What you will do: Write out the lines of the material below without any changes, from the line with "The width and height of the screenshot is (1353, 896)." to the line with "click(x=536, y=580)", including both of those lines.

Items from a dataset:
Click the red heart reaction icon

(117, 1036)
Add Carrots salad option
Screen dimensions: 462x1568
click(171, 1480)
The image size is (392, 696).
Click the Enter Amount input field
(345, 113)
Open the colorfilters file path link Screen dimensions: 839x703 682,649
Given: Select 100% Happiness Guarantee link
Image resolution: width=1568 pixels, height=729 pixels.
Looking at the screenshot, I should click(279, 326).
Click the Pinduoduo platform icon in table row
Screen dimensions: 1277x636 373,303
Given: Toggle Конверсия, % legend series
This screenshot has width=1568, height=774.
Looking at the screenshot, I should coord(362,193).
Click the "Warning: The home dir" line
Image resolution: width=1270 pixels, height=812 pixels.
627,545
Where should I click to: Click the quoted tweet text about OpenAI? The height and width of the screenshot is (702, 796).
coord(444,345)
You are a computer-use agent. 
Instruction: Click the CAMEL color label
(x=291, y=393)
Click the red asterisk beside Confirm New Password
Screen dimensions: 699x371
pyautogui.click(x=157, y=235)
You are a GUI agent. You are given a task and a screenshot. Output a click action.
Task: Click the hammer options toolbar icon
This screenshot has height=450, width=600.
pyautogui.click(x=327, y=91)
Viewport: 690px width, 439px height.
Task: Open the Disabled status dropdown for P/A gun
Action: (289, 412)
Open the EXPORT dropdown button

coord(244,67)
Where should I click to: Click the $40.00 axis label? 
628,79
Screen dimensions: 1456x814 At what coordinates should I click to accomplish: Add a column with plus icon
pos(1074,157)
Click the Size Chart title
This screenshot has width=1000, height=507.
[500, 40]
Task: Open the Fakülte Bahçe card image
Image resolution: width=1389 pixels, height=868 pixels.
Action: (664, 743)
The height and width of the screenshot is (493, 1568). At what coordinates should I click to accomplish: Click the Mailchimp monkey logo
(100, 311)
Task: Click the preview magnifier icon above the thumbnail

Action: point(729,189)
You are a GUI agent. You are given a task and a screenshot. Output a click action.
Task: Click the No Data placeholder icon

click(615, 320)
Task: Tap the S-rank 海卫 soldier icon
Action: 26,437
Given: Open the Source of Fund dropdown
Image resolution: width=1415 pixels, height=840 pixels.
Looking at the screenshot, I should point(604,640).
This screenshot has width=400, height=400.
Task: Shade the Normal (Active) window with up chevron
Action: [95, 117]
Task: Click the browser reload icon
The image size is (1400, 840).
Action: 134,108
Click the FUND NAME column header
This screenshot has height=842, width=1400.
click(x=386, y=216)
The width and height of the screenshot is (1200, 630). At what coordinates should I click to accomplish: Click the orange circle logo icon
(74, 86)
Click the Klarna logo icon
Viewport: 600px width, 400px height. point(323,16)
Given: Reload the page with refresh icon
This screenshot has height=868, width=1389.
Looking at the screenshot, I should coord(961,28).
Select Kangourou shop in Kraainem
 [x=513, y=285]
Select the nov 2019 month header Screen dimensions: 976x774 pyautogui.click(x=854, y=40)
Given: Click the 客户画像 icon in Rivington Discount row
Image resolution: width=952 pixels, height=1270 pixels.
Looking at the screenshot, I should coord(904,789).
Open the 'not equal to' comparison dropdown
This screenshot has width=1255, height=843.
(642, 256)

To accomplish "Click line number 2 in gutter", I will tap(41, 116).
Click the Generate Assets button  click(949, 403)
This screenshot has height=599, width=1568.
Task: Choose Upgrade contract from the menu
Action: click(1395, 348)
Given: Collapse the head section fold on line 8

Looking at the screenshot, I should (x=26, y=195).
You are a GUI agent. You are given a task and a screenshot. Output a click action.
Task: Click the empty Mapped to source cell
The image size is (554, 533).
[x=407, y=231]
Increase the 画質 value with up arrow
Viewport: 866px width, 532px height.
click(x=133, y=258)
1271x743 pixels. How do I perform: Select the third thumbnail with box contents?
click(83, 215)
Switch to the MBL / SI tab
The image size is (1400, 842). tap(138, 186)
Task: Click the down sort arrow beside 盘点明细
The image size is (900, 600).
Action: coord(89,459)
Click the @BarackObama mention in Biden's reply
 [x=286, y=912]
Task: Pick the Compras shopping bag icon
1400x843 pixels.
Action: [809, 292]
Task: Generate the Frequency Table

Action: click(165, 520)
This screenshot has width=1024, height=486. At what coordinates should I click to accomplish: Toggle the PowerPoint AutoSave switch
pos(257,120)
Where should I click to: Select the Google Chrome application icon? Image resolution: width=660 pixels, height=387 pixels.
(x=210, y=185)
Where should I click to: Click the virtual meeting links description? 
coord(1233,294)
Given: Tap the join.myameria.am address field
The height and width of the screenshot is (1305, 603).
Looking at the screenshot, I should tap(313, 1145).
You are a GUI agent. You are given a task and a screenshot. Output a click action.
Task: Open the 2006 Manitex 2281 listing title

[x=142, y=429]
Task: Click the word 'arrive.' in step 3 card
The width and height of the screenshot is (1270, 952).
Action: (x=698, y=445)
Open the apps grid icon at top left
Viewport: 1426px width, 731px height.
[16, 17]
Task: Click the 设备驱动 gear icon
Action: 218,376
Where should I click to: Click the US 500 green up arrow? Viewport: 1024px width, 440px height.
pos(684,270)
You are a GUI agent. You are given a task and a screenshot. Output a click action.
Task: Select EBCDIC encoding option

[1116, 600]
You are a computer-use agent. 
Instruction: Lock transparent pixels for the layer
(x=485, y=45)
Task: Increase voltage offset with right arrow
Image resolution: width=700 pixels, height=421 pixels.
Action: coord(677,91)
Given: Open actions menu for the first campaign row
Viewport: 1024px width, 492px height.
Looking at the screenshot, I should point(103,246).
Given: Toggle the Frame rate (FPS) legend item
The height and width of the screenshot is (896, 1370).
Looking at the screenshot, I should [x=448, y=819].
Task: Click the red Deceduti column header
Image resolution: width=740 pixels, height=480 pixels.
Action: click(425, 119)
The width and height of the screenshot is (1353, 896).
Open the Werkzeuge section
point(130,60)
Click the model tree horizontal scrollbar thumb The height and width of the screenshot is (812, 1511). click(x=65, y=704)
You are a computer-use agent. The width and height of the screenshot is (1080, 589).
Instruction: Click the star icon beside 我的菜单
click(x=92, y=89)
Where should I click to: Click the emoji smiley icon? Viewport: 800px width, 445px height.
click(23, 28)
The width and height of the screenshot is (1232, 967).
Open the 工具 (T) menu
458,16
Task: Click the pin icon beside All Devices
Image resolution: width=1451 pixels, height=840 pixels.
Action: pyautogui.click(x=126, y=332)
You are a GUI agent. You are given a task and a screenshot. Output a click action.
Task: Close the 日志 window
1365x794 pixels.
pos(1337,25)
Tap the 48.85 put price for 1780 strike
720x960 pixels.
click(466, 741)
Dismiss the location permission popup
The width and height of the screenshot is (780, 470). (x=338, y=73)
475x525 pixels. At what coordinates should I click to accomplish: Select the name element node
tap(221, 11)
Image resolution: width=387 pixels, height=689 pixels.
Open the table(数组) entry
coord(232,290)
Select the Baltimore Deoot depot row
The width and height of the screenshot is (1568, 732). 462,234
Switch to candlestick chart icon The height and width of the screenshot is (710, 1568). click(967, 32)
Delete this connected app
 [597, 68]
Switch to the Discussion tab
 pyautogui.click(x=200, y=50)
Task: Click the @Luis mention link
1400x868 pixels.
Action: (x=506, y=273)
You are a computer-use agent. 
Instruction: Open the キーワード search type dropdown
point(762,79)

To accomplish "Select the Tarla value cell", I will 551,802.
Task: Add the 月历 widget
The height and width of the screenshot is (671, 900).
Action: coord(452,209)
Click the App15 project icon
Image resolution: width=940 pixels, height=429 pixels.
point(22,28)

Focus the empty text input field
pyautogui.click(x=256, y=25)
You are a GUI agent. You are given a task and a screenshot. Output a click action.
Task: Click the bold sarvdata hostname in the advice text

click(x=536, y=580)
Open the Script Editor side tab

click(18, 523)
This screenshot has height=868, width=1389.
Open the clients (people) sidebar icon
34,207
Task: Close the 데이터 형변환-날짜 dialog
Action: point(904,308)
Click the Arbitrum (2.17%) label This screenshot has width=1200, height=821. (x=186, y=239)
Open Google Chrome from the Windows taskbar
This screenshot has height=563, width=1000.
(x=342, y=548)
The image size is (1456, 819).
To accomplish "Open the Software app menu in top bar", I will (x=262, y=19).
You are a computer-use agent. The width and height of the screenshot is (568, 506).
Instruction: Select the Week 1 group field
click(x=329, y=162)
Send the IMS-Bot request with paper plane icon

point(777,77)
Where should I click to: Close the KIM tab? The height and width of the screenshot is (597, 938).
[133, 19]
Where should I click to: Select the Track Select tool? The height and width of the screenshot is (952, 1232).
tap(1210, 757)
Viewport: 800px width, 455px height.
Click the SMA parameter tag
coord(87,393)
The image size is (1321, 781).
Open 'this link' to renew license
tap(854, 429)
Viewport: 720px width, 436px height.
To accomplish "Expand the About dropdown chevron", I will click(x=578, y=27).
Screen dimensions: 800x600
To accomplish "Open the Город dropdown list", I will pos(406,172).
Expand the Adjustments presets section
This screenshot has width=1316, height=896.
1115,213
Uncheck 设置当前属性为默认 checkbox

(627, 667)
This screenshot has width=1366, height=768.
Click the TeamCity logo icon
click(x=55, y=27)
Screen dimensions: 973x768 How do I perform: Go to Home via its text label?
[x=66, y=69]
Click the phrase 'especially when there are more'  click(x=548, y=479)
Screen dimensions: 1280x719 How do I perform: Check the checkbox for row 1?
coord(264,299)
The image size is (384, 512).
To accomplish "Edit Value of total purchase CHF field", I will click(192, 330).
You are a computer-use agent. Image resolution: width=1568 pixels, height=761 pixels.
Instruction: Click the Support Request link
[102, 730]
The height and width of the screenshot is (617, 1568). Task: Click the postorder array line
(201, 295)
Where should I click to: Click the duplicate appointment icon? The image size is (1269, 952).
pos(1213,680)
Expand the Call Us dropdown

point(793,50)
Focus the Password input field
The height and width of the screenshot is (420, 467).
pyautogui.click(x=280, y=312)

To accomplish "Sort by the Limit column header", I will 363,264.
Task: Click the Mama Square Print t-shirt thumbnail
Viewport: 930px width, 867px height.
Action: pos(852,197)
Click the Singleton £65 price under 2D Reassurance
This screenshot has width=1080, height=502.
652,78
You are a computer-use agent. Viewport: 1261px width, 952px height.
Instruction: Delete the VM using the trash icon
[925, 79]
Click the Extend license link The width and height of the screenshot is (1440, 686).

Task response:
The width and height of the screenshot is (1353, 896).
Open the Werkzeuge section
point(130,60)
Click the model tree horizontal scrollbar thumb The height and width of the screenshot is (812, 1511). click(x=65, y=704)
You are a computer-use agent. The width and height of the screenshot is (1080, 589).
Instruction: Click the star icon beside 我的菜单
click(x=92, y=89)
Where should I click to: Click the emoji smiley icon? Viewport: 800px width, 445px height.
click(23, 28)
The width and height of the screenshot is (1232, 967).
Open the 工具 (T) menu
458,16
Task: Click the pin icon beside All Devices
Image resolution: width=1451 pixels, height=840 pixels.
Action: pyautogui.click(x=126, y=332)
You are a GUI agent. You are given a task and a screenshot. Output a click action.
Task: Close the 日志 window
1365x794 pixels.
pos(1337,25)
Tap the 48.85 put price for 1780 strike
720x960 pixels.
click(466, 741)
Dismiss the location permission popup
The width and height of the screenshot is (780, 470). (x=338, y=73)
475x525 pixels. At what coordinates should I click to accomplish: Select the name element node
tap(221, 11)
Image resolution: width=387 pixels, height=689 pixels.
Open the table(数组) entry
coord(232,290)
Select the Baltimore Deoot depot row
The width and height of the screenshot is (1568, 732). 462,234
Switch to candlestick chart icon The height and width of the screenshot is (710, 1568). click(967, 32)
Delete this connected app
 [597, 68]
Switch to the Discussion tab
 pyautogui.click(x=200, y=50)
Task: Click the @Luis mention link
1400x868 pixels.
Action: (x=506, y=273)
You are a computer-use agent. 
Instruction: Open the キーワード search type dropdown
point(762,79)

To accomplish "Select the Tarla value cell", I will 551,802.
Task: Add the 月历 widget
The height and width of the screenshot is (671, 900).
Action: coord(452,209)
Click the App15 project icon
Image resolution: width=940 pixels, height=429 pixels.
point(22,28)

Focus the empty text input field
pyautogui.click(x=256, y=25)
You are a GUI agent. You are given a task and a screenshot. Output a click action.
Task: Click the bold sarvdata hostname in the advice text

click(x=536, y=580)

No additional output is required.